Using LOCK CMPXCHG or even plain CMPXCHG does not make sense unless it is done i...

amluto · 2026-04-06T13:58:51 1775483931

You are misunderstanding me, which is perhaps understandable, since I’m talking about the minutiae of x86, not locking in general.

When unlocking a futex-backed mutex, one needs to do two things. First, one needs to actually unlock it: this is a store-release in modern lingo, and on x86 almost any store instruction has the correct ordering semantics. Second, one needs to determine whether to call futex_wake, which is conceptually just reading a flag “is someone waiting” and then branching on the result. The problem is that the load needs to be ordered after (or at least not before) the store.

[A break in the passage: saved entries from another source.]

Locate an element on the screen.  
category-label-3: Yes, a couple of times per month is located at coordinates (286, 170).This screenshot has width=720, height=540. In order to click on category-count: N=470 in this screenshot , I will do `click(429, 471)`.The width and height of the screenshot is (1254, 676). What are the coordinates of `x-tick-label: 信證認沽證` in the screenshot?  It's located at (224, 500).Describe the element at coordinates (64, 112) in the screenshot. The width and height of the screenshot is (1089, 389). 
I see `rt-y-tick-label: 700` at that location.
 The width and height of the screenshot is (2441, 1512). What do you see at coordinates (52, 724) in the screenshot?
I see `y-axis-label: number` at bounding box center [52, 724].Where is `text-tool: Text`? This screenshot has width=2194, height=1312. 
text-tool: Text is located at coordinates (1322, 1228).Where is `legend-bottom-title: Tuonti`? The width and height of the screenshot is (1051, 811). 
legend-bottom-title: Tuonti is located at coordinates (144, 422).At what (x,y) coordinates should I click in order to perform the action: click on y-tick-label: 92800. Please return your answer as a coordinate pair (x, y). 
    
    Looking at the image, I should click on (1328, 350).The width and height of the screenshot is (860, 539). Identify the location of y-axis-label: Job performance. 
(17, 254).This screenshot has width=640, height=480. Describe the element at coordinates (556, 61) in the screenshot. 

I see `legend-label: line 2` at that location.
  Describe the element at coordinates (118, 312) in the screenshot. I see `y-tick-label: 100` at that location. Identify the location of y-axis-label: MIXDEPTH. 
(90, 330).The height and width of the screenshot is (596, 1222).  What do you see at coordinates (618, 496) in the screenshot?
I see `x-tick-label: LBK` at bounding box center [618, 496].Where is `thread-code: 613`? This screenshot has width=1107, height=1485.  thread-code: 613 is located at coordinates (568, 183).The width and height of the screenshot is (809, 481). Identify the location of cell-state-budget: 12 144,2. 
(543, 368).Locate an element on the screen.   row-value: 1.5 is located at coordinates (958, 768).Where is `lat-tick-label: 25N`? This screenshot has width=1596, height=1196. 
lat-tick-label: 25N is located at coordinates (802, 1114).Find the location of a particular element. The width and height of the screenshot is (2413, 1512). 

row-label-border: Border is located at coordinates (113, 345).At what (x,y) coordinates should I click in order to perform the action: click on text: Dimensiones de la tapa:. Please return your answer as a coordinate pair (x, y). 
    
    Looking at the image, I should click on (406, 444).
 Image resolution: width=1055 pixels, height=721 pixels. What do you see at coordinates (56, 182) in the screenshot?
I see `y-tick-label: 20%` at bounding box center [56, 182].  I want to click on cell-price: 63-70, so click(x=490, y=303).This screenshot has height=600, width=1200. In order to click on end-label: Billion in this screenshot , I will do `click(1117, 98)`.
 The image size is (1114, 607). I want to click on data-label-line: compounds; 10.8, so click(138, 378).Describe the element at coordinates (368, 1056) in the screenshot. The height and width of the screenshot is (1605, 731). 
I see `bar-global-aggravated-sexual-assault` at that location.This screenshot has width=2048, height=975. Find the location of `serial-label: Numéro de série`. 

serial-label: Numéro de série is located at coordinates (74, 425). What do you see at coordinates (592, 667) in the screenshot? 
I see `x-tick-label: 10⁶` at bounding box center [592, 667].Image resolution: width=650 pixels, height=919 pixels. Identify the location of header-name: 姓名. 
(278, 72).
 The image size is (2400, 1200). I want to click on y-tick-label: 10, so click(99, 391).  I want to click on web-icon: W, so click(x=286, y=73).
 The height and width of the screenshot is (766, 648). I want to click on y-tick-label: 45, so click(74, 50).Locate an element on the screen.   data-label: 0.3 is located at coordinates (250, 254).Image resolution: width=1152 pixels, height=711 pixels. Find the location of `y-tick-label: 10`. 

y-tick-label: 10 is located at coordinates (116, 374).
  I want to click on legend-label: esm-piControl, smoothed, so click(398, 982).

x86 provides two main ways to do this, MFENCE and LOCK. For whatever reason, at least Intel has tried pretty hard to optimize LOCK, and it’s often the case that LOCKed operations on a hot cache line is faster than MFENCE. (I have benchmarked this, and Linux uses this trick.)

My point is that the specific algorithm of unlocking a futex-backed mutex does not require the full ordering semantics of MFENCE or LOCK. And my secondary observation is that x86 has some non-LOCKed RMW instructions, one of which is plain CMPXCHG. Unlocked CMPXCHG is much faster than LOCK anything or MFENCE — I’ve benchmarked it. There are also the flag outputs from operations like ADD. And I’m speculating that maybe some of these instructions are secretly actually ordered strongly enough for futex unlock.